From a linguistic and logical point of view, it's made even clearer by the fact that the second one of the two parts makes reference to the first by saying "that offer" (I put a green rectangle around the relevant occurrence of "that" in the screenshot). "[T]hat offer" is the SEP holder's initial offer, and interpreting the second part as if it (more precisely, the implementer's failure to fulfill its obligations under it) could independently legalize a SEP injunction simply pulls the rug (the precondition of there already being a FRAND offer on the table) from under its feet.
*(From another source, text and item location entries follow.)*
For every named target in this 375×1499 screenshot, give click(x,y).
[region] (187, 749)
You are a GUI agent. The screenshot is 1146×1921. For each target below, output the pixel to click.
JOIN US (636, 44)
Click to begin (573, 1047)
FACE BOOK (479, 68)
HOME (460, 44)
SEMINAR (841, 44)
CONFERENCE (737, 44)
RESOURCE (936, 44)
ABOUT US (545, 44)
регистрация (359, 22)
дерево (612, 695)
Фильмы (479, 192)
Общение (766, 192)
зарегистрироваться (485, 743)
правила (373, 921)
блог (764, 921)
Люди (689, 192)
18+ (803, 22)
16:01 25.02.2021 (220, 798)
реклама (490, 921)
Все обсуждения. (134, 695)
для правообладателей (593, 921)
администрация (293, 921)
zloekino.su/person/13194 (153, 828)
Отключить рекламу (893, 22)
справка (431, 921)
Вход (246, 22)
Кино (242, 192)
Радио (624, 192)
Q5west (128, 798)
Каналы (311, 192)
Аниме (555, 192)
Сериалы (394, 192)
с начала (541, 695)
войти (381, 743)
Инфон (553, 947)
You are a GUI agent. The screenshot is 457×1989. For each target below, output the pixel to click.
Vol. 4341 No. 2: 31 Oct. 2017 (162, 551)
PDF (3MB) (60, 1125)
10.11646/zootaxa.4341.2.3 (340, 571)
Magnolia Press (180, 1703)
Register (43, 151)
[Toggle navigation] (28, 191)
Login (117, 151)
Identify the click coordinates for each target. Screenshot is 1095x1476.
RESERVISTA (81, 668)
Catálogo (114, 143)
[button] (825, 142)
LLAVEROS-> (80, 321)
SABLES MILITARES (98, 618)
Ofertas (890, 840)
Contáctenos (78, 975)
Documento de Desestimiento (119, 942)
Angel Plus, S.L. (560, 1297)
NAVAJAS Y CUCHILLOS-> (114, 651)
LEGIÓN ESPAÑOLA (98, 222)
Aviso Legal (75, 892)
Finally, the text layout would make the logical conjunction clear in its own right. In the screenshot, I applied an orange background color to the words "as long as," and a blue one to "where" a few lines below. Nokia's suggestion that the SEP holder could meet either the first or the second criterion is also nonsensical because "as long as" is before a colon followed by two bullet points, while "where" comes after the second of the two bullet points. If the two bullet points were alternative requirements for Nokia to satisfy (as they aren't anyway, for the reasons explained before), "as long as" would have to come after the first bullet point (just to the left of "prior to bringing that action"). But in the CJEU's ruling, "as long as" simply ranks higher than "where," so the two just can't be considered interchangeable.

Seeking an injunction against a willing SEP licensee constitutes only one antitrust violation vis-à-vis a given party. But here, Nokia is practically doing so against seven or eight parties. And against one of them--Daimler--Nokia is apparently violating Huawei v. ZTE even twice as it (i) seeks an injunction despite Daimler having given a diligent, good-faith, and timely response, while (ii) Nokia is demanding a fairly high multiple of the per-unit royalty from Daimler that it gets from major smartphone makers. That higher per-unit fee is even more discriminatory when considering that people use smartphone connections for far more hours per day than their cars are online (while one must not actively use a smartphone while driving, virtually no one turns it off either, so the period during which a smartphone has a cellular connection is pretty much a true superset of the hours when the car is connected).

Anything could happen on Thursday. In some other courts I'd offer a 90% prediction that the case would be stayed over serious doubts concerning the validity of the patent-in-suit. In that regard, Munich is "special" because the court rarely stays cases. But Munich, too, is part of the EU.